Information Today
Volume 17, Issue 10 • November 2000
On Point Announces TLC Improvements

On Point, Inc. has announced that its TLC (Total Library Computerization) library automation software system has been updated with Instant Web Publishing (IWP), a revised MARC interface, and new end-user benefits.
 

Instant Web Publishing
According to the company, TLC is Web-ready with IWP when it’s shipped. The only other things needed to put a library catalog on the Web are a connection to the Internet and a copy of FileMaker Pro database software. The company has also added a second Web option for TLC—Web pages designed for use with FileMaker, Inc.’s Custom Web Publishing (CWP) feature. The result is that it will be easier to modify the appearance of a library’s Web pages. The other advantage is that users can click on live links when they appear in the TLC catalog records that are retrieved on the Web. With IWP, Internet addresses or URLs were merely informational text that users could select and copy to open a Web page. Now that TLC offers CWP, any active URL can be clicked to go directly to the page referenced.
 

MARC Interface
TLC’s MARC interface has a new look and also is easier to customize for downloaded MARC bibliographic records. The conversion program has itself been converted to a 32-bit Windows application. TLC has been a Windows/Macintosh solution since 1996, but the MARC interface remained a DOS program until now. Librarians will find initial set-up procedures facilitated by clickable buttons offering easy-to-understand selections.

According to the announcement, the company has added a second benefit to this program. TLC’s ORDERS module has a new program that imports fields extracted from the same downloaded MARC records. It functions similarly to the import program in CATALOG, but is concerned only with those fields that are needed for your acquisition records in TLC’s ORDERS module. This means that, by running the MARC interface one time, you can extract information that will ease the creation of records in both CATALOG and ORDERS.
 

End-User Benefits
A button that sends a message to the librarian has been available to patrons on TLC’s mini-menus for quite a while. This feature has been enhanced to permit an end-user who locates the record of an item to click a button, automatically generating an e-mail message to the librarian and requesting the specific item on the screen.
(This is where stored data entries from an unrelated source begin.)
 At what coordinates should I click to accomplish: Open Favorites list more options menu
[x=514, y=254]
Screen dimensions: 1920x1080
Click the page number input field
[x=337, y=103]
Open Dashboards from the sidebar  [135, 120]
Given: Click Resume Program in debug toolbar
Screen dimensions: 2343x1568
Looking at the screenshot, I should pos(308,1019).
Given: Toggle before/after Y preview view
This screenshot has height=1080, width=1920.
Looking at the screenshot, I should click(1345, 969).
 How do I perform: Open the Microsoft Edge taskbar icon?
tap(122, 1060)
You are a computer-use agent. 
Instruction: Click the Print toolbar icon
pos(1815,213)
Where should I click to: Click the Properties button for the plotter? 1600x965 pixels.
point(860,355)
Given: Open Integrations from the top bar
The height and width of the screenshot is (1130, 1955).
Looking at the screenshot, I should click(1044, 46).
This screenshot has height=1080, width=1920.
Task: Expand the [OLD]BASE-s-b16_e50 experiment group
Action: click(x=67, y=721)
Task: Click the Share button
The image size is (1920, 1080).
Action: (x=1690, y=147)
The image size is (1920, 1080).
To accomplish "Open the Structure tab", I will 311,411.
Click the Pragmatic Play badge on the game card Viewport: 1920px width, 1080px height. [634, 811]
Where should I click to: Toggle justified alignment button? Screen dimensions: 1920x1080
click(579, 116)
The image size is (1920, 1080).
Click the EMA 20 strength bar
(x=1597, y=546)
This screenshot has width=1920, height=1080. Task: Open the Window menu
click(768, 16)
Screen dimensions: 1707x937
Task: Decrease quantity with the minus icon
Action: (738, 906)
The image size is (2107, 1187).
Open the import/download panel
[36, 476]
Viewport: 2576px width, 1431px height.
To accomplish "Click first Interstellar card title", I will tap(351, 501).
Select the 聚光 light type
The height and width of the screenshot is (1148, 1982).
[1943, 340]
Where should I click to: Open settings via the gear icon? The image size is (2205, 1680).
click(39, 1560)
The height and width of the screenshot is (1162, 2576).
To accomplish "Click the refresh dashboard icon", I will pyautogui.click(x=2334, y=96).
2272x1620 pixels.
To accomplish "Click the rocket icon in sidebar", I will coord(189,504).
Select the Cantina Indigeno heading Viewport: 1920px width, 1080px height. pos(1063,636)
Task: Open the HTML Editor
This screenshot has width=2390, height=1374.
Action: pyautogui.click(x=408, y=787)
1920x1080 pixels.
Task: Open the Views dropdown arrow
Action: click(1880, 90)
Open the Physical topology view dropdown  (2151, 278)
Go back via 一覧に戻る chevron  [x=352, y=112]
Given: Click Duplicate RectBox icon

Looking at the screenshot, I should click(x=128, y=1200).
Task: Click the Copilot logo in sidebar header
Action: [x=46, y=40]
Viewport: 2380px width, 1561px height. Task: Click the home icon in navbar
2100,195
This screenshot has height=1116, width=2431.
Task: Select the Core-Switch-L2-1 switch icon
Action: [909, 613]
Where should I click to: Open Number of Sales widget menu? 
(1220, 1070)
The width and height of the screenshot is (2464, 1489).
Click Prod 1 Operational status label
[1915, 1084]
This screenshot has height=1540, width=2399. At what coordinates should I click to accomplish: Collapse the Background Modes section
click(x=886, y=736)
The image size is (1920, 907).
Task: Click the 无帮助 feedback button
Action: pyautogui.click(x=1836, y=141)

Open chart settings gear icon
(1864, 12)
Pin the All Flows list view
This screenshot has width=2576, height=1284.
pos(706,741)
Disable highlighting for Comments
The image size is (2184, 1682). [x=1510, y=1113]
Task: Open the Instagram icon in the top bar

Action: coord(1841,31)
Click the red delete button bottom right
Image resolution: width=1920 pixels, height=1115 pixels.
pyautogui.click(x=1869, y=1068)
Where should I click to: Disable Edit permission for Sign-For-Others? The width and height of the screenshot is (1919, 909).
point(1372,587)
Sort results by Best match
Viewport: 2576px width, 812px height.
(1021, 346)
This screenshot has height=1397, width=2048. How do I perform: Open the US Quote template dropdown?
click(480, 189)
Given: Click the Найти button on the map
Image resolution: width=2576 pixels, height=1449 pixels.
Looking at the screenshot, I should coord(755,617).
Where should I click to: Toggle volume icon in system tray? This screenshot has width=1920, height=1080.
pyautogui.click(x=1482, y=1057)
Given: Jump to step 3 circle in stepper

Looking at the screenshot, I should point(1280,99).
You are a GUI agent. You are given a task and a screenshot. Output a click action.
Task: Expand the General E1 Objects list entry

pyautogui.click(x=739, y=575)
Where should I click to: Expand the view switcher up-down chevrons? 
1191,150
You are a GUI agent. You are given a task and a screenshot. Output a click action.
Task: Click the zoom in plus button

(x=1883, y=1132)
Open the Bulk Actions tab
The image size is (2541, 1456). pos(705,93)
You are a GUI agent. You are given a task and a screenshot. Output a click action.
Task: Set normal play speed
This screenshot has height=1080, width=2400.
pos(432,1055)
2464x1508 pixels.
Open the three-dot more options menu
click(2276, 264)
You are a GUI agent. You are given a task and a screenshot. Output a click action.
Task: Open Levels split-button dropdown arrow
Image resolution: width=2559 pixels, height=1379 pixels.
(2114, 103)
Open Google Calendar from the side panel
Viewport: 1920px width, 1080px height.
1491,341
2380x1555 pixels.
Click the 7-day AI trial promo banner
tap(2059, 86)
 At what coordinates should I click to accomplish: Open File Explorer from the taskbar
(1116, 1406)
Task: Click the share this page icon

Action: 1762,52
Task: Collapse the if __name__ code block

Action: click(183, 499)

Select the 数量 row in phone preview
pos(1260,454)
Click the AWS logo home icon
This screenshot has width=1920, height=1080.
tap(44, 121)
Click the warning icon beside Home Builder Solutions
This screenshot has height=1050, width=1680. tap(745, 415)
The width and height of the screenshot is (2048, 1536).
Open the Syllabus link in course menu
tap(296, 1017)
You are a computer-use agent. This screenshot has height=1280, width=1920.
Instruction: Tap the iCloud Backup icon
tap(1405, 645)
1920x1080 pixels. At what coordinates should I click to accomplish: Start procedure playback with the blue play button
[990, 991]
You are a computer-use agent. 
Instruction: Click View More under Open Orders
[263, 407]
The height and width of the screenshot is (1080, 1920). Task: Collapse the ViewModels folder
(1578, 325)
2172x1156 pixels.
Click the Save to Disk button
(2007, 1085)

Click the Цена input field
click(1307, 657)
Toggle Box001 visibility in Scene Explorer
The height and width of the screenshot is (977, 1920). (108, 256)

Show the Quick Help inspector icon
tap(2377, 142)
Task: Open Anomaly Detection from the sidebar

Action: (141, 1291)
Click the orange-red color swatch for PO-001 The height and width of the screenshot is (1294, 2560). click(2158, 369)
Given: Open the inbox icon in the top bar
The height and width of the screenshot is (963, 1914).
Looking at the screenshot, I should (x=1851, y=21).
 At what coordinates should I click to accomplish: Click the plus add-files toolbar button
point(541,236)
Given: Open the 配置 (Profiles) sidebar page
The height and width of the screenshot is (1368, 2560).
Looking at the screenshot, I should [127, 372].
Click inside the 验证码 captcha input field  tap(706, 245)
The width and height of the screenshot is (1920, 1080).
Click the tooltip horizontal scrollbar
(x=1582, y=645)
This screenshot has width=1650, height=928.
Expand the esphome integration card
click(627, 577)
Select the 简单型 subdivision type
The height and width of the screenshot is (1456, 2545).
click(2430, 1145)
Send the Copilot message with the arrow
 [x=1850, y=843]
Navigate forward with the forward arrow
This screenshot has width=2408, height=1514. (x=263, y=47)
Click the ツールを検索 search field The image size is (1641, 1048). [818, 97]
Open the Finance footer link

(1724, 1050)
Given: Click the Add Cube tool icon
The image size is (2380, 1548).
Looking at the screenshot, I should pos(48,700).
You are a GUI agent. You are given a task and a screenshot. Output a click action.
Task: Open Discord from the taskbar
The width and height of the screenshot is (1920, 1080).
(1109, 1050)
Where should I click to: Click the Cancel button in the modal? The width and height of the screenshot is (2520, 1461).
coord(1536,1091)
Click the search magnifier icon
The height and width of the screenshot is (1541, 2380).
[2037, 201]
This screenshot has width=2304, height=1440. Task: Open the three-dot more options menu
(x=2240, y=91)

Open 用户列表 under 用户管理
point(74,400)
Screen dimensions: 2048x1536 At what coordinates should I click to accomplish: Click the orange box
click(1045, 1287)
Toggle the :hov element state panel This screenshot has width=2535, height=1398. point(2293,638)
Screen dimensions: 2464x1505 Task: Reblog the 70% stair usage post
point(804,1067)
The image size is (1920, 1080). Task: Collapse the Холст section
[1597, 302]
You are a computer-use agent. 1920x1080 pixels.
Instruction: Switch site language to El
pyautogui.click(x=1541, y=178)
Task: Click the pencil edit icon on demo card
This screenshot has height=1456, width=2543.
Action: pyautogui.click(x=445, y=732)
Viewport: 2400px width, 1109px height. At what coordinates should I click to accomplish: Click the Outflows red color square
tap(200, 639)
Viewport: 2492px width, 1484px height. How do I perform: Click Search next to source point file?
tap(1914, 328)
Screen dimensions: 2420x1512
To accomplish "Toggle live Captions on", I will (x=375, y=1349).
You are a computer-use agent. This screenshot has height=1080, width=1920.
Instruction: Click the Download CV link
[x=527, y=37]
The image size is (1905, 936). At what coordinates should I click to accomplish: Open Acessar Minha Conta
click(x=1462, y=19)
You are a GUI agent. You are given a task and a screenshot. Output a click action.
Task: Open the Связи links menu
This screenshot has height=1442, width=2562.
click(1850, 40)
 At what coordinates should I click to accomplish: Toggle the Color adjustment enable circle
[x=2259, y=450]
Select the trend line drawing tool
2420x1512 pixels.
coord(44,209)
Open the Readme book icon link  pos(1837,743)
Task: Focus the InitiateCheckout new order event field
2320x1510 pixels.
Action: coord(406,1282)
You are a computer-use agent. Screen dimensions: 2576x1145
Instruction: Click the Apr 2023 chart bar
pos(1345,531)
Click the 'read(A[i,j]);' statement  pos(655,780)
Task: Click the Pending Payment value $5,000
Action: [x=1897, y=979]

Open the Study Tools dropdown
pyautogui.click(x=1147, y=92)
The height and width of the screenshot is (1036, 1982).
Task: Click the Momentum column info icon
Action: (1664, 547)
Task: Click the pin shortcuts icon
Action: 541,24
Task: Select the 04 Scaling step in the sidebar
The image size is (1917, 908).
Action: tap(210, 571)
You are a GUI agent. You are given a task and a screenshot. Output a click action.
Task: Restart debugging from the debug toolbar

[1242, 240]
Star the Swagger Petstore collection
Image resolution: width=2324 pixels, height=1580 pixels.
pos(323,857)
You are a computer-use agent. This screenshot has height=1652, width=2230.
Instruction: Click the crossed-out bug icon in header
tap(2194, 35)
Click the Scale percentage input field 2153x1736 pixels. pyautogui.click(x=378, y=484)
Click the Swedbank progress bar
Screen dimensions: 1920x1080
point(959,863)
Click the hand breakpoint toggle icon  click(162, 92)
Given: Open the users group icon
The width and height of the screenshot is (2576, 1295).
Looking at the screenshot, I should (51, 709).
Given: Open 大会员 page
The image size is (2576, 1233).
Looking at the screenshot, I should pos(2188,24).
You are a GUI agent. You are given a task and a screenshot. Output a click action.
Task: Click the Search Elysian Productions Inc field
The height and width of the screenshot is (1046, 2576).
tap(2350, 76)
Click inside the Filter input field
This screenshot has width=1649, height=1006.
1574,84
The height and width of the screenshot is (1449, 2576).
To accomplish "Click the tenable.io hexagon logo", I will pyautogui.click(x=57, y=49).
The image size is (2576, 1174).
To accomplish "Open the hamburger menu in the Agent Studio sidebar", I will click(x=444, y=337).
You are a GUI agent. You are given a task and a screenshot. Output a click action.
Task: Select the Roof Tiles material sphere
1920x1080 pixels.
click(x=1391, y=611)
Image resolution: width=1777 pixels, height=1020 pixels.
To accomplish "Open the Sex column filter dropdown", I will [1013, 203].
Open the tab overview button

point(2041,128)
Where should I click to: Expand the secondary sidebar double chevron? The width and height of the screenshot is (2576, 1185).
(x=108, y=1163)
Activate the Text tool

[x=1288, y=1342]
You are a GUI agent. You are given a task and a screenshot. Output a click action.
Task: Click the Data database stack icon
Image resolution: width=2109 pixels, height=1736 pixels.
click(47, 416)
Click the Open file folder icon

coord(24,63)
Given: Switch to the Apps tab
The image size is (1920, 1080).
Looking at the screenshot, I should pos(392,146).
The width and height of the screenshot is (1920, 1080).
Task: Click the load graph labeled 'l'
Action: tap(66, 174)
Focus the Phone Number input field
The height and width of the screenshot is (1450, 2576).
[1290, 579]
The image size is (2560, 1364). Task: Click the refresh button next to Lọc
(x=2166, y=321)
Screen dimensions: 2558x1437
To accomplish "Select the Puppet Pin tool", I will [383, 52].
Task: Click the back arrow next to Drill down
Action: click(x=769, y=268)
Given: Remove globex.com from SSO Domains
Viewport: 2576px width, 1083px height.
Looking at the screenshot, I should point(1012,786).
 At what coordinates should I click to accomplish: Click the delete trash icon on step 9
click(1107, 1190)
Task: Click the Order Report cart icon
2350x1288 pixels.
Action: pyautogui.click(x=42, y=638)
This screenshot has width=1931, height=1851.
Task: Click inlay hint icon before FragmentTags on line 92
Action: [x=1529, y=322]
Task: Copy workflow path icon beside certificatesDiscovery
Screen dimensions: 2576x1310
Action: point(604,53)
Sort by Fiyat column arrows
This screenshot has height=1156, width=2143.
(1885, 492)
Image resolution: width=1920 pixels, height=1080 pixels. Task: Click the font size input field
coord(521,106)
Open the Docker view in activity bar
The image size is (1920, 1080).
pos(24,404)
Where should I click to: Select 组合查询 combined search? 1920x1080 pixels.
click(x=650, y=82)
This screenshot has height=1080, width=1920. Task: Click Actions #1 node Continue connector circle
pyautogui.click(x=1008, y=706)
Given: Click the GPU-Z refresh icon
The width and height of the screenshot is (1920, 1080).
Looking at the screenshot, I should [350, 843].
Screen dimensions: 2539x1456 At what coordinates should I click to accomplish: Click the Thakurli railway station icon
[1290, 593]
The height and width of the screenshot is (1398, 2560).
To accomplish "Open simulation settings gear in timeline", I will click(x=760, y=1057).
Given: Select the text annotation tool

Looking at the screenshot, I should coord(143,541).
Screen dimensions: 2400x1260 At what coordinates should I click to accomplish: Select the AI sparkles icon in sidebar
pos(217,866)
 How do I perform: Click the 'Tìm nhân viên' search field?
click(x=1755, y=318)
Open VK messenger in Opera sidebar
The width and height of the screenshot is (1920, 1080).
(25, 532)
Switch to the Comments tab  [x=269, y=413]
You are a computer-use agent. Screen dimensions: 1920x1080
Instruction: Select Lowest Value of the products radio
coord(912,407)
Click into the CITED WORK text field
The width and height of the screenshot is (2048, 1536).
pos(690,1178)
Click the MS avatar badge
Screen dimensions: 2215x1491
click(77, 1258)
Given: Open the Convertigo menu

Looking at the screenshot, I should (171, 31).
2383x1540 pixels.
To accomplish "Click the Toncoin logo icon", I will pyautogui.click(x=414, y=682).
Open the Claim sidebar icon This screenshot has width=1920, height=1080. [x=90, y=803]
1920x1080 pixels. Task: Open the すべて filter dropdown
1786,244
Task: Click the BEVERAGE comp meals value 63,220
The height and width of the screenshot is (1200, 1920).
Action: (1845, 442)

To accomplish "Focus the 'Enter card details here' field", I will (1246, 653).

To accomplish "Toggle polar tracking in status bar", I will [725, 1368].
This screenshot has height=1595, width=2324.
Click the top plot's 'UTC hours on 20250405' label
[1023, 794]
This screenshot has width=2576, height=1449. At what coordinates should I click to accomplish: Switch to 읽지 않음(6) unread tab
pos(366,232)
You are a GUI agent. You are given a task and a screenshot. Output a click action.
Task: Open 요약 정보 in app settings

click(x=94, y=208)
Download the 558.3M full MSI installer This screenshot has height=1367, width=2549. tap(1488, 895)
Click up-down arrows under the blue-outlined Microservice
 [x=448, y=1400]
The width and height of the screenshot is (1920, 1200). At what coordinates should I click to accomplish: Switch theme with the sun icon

TLC has a new program that per-mits librarians to e-mail current-awareness and other subject bibliographies to users having special interests. To do this as programmed, users need a copy of Adobe Acrobat to produce a PDF file. Two steps are required: First, in CATALOG, a subject bibliography is prepared. When you print the bibliography, however, it creates an electronic file (via Acrobat PDF-Writer) instead of hard copy. The second part of the procedure automatically attaches the file containing the bibliography to e-mail directed to all users who have indicated an interest in that subject. Librarians can write an e-mail message to accompany the file, or leave it blank if preferred. Users can read the bibliography in their browser or with Adobe Reader (available free at Adobe’s Web site).